The efficacy of surgical pleth index (SPI) to guide the nociception–antinociception balance has been proven in study settings during general anesthesia rather than before anesthesia induction or during emergence from anesthesia. Considering that SPI only works well in anesthetized patients1  and that operation time of adenotonsillectomy is usually short, the authors have designed the analgesic protocol of this study without preemptive analgesia so as to adequately verify the efficacy of SPI in children undergoing the surgery under general anesthesia. Preemptive analgesia given in a short procedure may provide over the necessary amount of analgesics according to the degree of surgery-induced nociception, the main factor in eliciting a stress response during general anesthesia,1  thus giving rise to the possibility of masking the difference of two different methods of analgesia.

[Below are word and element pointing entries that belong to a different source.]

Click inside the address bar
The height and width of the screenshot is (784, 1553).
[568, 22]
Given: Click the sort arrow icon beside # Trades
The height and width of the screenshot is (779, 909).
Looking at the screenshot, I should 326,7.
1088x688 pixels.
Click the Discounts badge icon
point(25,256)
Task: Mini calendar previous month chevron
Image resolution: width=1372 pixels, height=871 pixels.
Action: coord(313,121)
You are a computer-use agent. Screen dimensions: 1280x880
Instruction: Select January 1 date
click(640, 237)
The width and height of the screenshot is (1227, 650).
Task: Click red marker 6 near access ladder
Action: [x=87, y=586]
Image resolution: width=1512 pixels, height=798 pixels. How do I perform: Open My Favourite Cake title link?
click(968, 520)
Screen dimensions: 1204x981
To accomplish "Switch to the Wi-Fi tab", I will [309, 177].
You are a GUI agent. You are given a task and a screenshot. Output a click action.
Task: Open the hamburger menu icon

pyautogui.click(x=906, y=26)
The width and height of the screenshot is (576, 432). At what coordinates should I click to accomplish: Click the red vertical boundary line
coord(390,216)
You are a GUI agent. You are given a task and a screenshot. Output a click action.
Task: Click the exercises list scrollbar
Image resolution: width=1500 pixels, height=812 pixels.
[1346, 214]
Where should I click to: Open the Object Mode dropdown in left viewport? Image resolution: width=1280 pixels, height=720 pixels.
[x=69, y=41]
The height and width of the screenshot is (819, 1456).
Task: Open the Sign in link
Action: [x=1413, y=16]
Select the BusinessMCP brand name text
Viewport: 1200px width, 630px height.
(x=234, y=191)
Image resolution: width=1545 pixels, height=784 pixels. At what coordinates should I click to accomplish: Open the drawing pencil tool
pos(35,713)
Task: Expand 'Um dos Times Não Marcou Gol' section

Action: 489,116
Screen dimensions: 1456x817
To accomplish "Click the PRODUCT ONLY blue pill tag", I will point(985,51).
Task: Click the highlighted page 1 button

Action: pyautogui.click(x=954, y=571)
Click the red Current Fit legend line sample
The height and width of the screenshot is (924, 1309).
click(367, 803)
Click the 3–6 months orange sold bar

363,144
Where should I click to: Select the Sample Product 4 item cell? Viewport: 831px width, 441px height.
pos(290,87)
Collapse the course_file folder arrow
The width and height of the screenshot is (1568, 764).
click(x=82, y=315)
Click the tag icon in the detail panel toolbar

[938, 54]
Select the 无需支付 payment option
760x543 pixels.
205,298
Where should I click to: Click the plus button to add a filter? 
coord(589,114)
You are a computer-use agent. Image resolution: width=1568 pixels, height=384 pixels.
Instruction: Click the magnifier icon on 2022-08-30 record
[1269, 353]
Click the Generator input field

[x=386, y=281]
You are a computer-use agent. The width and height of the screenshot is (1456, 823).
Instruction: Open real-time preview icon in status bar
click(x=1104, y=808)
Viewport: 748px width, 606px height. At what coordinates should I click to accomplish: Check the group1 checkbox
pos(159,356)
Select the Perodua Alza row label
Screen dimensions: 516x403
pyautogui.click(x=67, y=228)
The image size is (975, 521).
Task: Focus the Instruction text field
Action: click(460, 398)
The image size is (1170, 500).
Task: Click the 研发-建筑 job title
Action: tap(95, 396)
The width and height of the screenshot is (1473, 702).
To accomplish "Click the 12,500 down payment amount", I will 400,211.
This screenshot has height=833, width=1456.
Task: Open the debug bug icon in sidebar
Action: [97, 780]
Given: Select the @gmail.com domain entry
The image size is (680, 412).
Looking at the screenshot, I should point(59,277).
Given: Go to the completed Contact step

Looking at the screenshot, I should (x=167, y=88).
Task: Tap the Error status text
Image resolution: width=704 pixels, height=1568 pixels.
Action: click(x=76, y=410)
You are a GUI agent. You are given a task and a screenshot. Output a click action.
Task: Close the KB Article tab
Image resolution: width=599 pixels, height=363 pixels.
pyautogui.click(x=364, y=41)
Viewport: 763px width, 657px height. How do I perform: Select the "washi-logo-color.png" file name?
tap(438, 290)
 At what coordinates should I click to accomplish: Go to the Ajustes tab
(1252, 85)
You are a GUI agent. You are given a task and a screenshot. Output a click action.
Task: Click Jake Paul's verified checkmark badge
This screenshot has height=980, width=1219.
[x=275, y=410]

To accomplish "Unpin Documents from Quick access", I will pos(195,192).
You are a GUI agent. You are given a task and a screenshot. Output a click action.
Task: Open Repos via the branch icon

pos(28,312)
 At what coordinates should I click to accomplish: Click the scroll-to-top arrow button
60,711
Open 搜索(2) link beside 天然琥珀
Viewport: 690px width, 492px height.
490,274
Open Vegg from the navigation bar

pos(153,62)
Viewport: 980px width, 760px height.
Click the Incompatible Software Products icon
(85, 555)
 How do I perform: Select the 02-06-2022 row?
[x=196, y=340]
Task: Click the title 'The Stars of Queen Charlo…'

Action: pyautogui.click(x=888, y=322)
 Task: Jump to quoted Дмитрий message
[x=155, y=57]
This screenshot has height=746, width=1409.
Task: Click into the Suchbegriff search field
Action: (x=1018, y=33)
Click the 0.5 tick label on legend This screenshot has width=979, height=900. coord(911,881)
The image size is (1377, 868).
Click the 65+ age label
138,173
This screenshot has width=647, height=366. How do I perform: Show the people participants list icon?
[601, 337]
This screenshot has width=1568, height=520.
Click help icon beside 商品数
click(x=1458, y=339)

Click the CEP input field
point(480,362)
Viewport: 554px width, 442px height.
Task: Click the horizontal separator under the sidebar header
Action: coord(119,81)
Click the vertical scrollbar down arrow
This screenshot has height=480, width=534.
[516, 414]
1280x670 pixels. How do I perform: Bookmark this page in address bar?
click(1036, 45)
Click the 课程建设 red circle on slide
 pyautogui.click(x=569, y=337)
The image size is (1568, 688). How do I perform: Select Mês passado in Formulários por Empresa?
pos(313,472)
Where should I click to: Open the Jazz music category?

Also, the authors do not agree that the analgesic protocol of this study is a long time cycle, considering that although the onset of effects of fentanyl is rapid (2 to 3 min after iv injection), the peak effect lags behind peak plasma concentration by up to 5 min.2,3  A shorter cycle period for fentanyl administration can carry the risk of causing problems related to opioid overdose. Especially, obstructive sleep apnea syndrome is common in children with adenotonsillar hypertrophy. These children may have a diminished ventilatory response to carbon dioxide compared with normal children, and chronic hypoxemia may render them more susceptible to the respiratory depressant effects of opioids.4  Therefore, opioids must be used judiciously in these patients as they may be more sensitive to their effects. In addition, excessive analgesia given before and during the surgery may cause delayed emergence and residual sedation.5  The fact that there were few of these adverse events in this study supports that our analgesic protocol did not result in opioid overdose.

However, the fact that the emergence times were not too short (average time 11 to 16 min) in the conventional analgesia group and that they were comparable or longer than those of other studies may support that our protocol did not provide inadequate analgesia.6  Especially, in the conventional analgesia group, the intraoperative fentanyl dose was comparable with that of other studies in children undergoing adenotonsillectomy6  and the fact that the median postoperative pain score was 3 in the group, which is a low score, show that adequate analgesia was provided during the procedure. Taken together, we suggest that these results prove the efficacy and safety of the analgesic protocol used in this study.

Heart rates in children undergoing adenotonsillectomy can still remain quite high despite of considerable amount of fentanyl administration, especially during the first 30 min of the procedure.6  Also, in the conventional analgesia group, the postoperative pain score was low and the incidence of emergence agitation (25%) was comparable or lower than that of other studies6  and thus it is wrong to assume that patients in both groups were suffering and agitated due to inadequate analgesia in the recovery room.

In conclusion, the authors do not agree that the analgesic protocol of this study was suboptimal due to avoiding preemptive analgesia and a protocol-mandated long cycle time, thus affecting the results of this study. Low postoperative pain scores and less rescue analgesic requirement in the conventional analgesia group make this point clear. Most of all, this study aimed to compare two methods of analgesia. It is clear that SPI-guided analgesia group showed many statistically significant outcomes that are unfavorable compared with the conventional analgesia group. Thus, the authors had concluded that SPI does not appear to be valid in children in this study.

The authors declare no competing interests.